Lettera pubblicata su

MILANO Corriere della Sera di mercoledì 07/07/2004

 

ALTA VELOCITÀ

Il rosso con i sensori

Per cercare di risolvere il problema delle vetture che sfrecciano a velocità eccessiva in alcune vie di Milano, finora si è utilizzata troppo poco l’opzione offerta da quei semafori dotati di sensore di velocità che diventano rossi quando si oltrepassano i limiti. Con l’evidente pregio di produrre l’effetto di rendere più sicure le strade, perché impongono subito all’autista di rallentare e poi fermarsi al rosso, a differenza delle telecamere dotate di autovelox che invece fanno recapitare pacchi di multe mesi dopo la contravvenzione senza indurre «il pilota» a spingere di meno sull’acceleratore.

Perché l’amministrazione non pensa di installarli?

Luca Gandolfi

  

Il testo originale della lettera:

ECCESSO DI VELOCITÀ

Semafori speciali

Per cercare di risolvere il problema delle vetture che sfrecciano a velocità eccessiva in alcune vie della nostra città fino ad ora si è utilizzato troppo poco l’opzione offerta da quei semafori dotati di sensore di velocità che diventano rossi quando qualcuno oltrepassa i limiti. Con l’evidente pregio di produrre l’effetto di rendere più sicure le strade cittadine in tempi brevi, poiché impongono subito all’autista di rallentare e poi fermarsi al semaforo divenuto rosso, a differenza delle telecamere dotate di autovelox che invece fanno recapitare pacchi di multe mesi dopo la contravvenzione, ponendo a volte in seria crisi il bilancio famigliare senza per altro aver indotto “il pilota” a limitare la sua velocità in tutto quel periodo.

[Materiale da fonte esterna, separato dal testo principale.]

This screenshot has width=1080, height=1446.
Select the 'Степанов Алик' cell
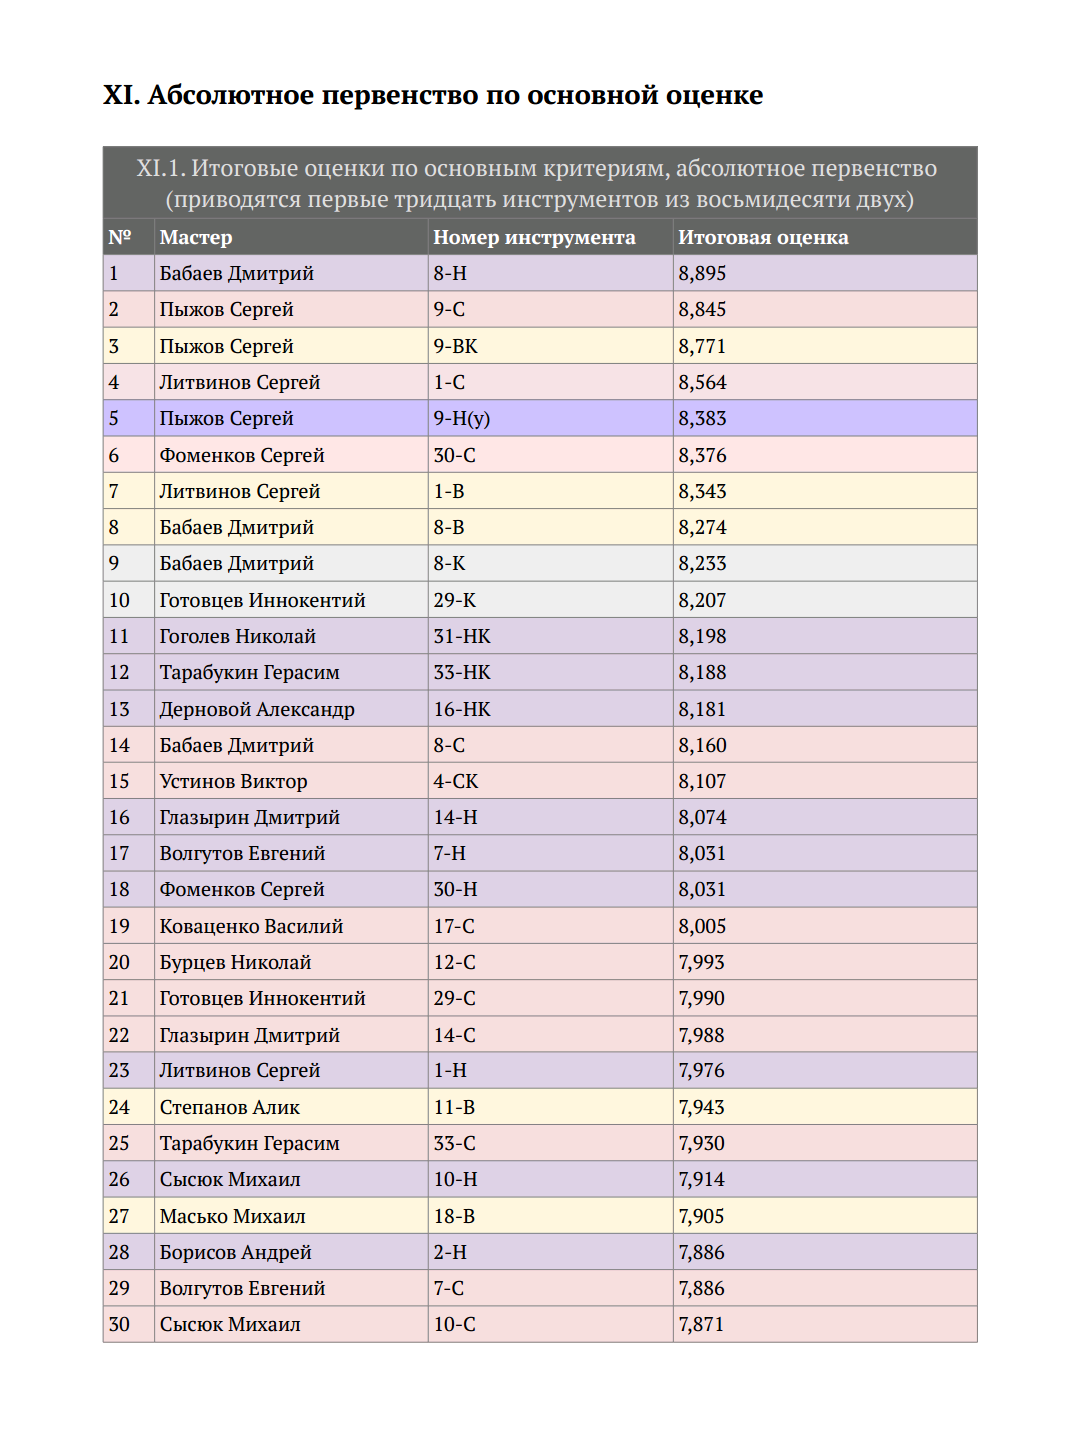point(291,1107)
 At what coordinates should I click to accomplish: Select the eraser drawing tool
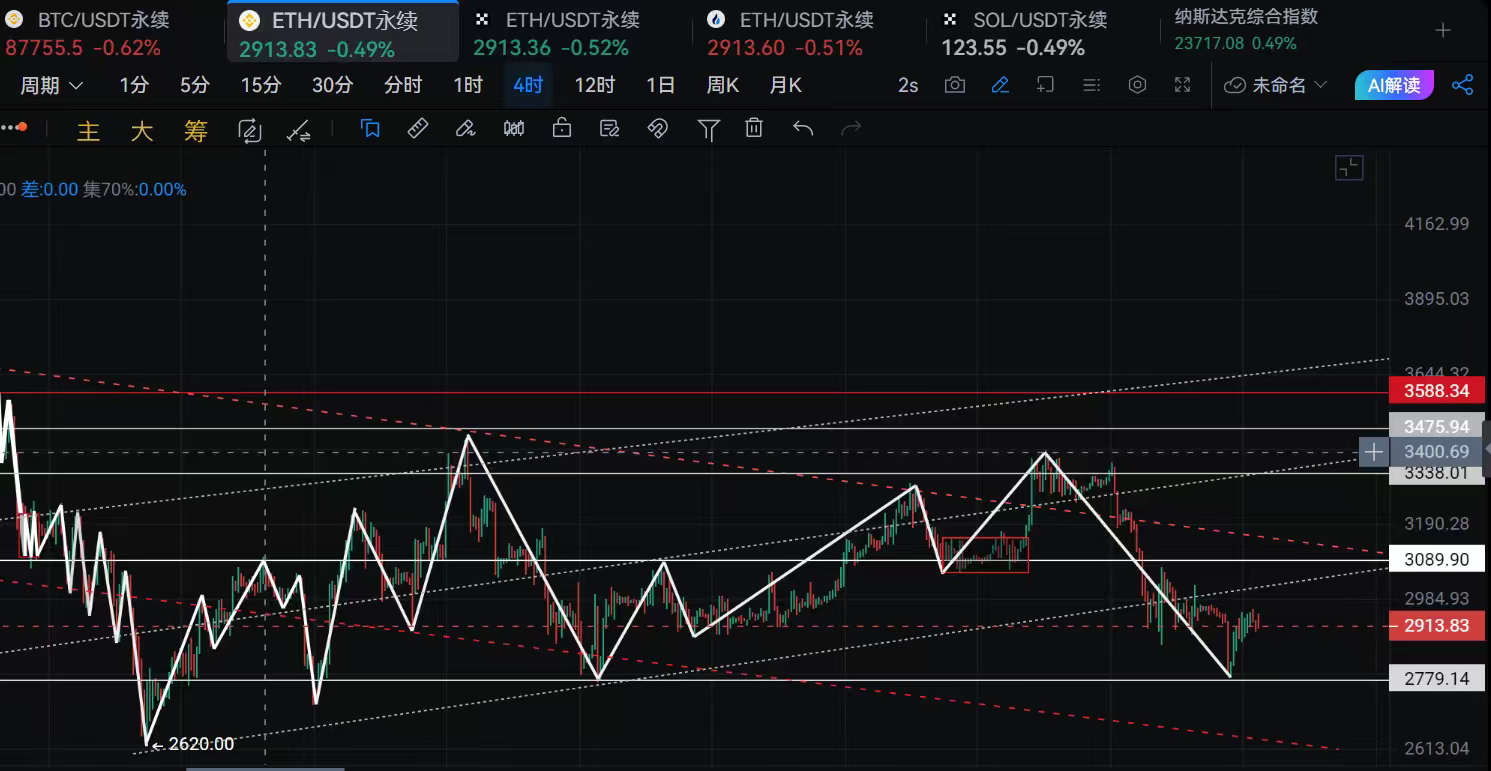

Certo, i semafori con sensori di velocità non producono introiti nelle casse cittadine, ma offrono migliori garanzie per la sicurezza sulle strade, e questo, a mio modo di vedere, è un effetto che vale molto di più di qualsiasi altra considerazione di tipo economico. Per questa ragione i semafori con sensori di velocità andrebbero adottati con maggiore frequenza.